Two Scottish firms have been awarded a total of more than £14m by the UK government to help them develop new energy storage technologies.
East Lothian-based Sunamp will receive £9.25m to help trial its advanced thermal storage system in 100 UK homes.
And StorTera in Edinburgh will get £5m towards a prototype demonstrator of its single liquid flow battery technology.
The money is being provided through the UK's Longer Duration Energy Storage competition.
The government said the technologies aimed to increase the resilience of the UK's electricity grid, while maximising value for money.
Sunamp wants to extend its existing heat battery to provide increased storage duration and capacity, and pair it with household energy systems to tackle periods of low renewables generation on the grid.
StorTera, meanwhile, aims to develop a long-lasting megawatt scale battery that can operate for up to eight hours.
It plans to utilise recycled and recyclable materials, such as a by-product of the wood industry, and reuse sulphur from oil and gas.
StorTera said the technology would offer flexibility to the grid by storing electricity which could then be released when weather-dependent technologies such as wind turbines and solar panels had periods of decreased energy generation.
Chief executive Dr Gavin Park said that long duration energy storage was "key to a more sustainable future and better utilisation of renewable energy".
Its battery will be installed at the Midlothian Innovation Centre in 2024.
UK Minister for Climate Graham Stuart said: "Accelerating renewables is key to boosting our energy resilience.
"Energy storage helps us get the full benefit of these renewables, improving efficiency and helping drive down costs in the long term.

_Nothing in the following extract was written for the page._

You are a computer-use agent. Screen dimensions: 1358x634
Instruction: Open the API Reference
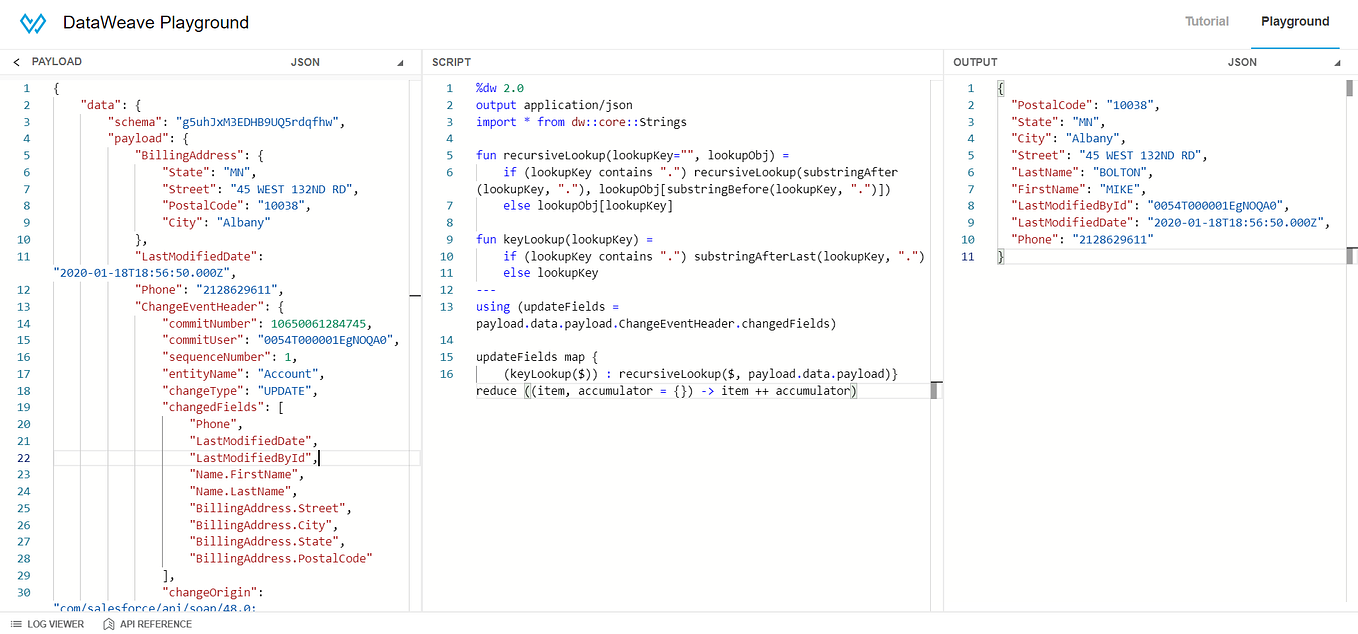pyautogui.click(x=155, y=623)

"This £14m UK government backing will support Scottish innovation to further develop this technology, helping create new jobs and encouraging private investment, while also safeguarding the UK's energy security."
The latest funding announcement follows the first phase of the Longer Duration Energy Storage contest, which saw £2.7m awarded to 19 UK projects.
This second phase provides further funding to the most promising projects from phase one, enabling them to build prototypes and demonstrators to bring their projects to life.